[LU-122] Revert bug 21122 since it causes deadlock Created: 10/Mar/11  Updated: 28/Jun/11  Resolved: 25/Apr/11

Status: Resolved
Project: Lustre
Component/s: None
Affects Version/s: Lustre 2.0.0
Fix Version/s: Lustre 2.1.0

Type: Bug Priority: Blocker
Reporter: Jinshan Xiong (Inactive) Assignee: Jinshan Xiong (Inactive)
Resolution: Fixed Votes: 0
Labels: None

Severity: 3
Bugzilla ID: 21,122
Rank (Obsolete): 5060

 Description   

Recently I found a deadlock issue when I was running one of my tests. After analysing the log, I realized the deadlock issue was imported by bug 21122. Then I have to rethink about the patch and try to figure out the root cause. Finally I came up with a new fix.

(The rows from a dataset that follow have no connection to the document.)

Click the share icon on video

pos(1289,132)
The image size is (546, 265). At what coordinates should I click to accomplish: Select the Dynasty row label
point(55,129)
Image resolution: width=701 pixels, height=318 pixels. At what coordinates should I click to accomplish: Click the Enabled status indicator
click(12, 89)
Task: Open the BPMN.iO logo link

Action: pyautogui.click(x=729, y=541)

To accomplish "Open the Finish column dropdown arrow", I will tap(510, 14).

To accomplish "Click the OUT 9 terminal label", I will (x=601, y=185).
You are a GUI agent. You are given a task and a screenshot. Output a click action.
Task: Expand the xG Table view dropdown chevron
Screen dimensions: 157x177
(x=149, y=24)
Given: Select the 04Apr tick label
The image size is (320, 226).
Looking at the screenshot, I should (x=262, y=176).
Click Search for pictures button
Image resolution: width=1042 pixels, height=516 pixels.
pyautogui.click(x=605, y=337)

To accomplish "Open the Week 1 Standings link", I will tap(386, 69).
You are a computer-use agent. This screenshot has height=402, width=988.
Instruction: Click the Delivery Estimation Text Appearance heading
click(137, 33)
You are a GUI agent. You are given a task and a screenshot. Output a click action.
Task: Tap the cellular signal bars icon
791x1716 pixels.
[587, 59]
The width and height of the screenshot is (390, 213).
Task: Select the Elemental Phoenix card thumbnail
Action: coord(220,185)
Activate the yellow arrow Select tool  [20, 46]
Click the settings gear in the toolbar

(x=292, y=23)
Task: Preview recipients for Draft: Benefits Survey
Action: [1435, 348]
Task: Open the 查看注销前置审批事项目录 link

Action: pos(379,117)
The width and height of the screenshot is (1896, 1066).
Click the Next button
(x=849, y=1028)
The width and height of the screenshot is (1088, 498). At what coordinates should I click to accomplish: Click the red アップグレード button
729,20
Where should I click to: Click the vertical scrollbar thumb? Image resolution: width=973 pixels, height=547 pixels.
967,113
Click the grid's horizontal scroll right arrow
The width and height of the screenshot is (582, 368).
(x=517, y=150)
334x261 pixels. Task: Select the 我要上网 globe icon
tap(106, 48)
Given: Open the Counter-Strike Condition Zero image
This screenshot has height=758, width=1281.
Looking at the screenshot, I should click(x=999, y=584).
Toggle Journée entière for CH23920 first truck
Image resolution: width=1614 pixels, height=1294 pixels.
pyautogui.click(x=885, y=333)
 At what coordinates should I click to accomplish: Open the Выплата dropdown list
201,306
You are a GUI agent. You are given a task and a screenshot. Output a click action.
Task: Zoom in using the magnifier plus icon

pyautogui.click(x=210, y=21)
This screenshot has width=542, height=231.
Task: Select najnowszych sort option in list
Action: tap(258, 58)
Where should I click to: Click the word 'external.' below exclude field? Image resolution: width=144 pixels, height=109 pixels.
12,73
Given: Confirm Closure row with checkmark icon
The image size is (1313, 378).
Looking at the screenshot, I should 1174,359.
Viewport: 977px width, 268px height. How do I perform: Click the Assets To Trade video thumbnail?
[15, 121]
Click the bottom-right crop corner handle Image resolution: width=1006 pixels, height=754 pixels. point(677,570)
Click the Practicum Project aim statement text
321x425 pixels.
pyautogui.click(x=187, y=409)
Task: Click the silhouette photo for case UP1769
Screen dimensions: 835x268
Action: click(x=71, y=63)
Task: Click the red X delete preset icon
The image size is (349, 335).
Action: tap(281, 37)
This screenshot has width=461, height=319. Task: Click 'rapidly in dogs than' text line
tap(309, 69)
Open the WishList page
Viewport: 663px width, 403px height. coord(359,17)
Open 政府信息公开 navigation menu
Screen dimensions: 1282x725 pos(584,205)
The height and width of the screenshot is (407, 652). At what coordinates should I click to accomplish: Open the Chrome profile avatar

Let me describe the deadlock a little bit(in the before patched code):
1. the page fault process would like to hold the page lock and call cl_unuse in cl_io_loop, cl_unuse will try to lock cl_lock mutex to do its job;
2. meanwhile, if the cl_lock is being cancelled, the mutex of cl_lock has already been held and the pages covered by this lock will be evicted, so it will try to grab the page lock;
3. deadlock.

Let's go back to dig the root cause of bug 21122:
From the log, we can see that the faulting page is actually covered by two locks, says lock A and lock B. lock B is being cancelled while lock A is queued by page fault process(this is why lock B won't be matched). However, because a drawback in the cl_lock_page_out function:

cl_lock_at_page(env, lock->cll_descr.cld_obj,
page, lock, 0, 0);

where the last two parameters were set to 0, which means to not match the CANCELPEND locks. Unfortunately the lock A is marked to CANCELPEND because it blocks another lock. This causes the faulting page is being truncated. Then another page fault happens and the vmpage with same offset is created. This is why duplicated cl_pages were created and hit the assertion.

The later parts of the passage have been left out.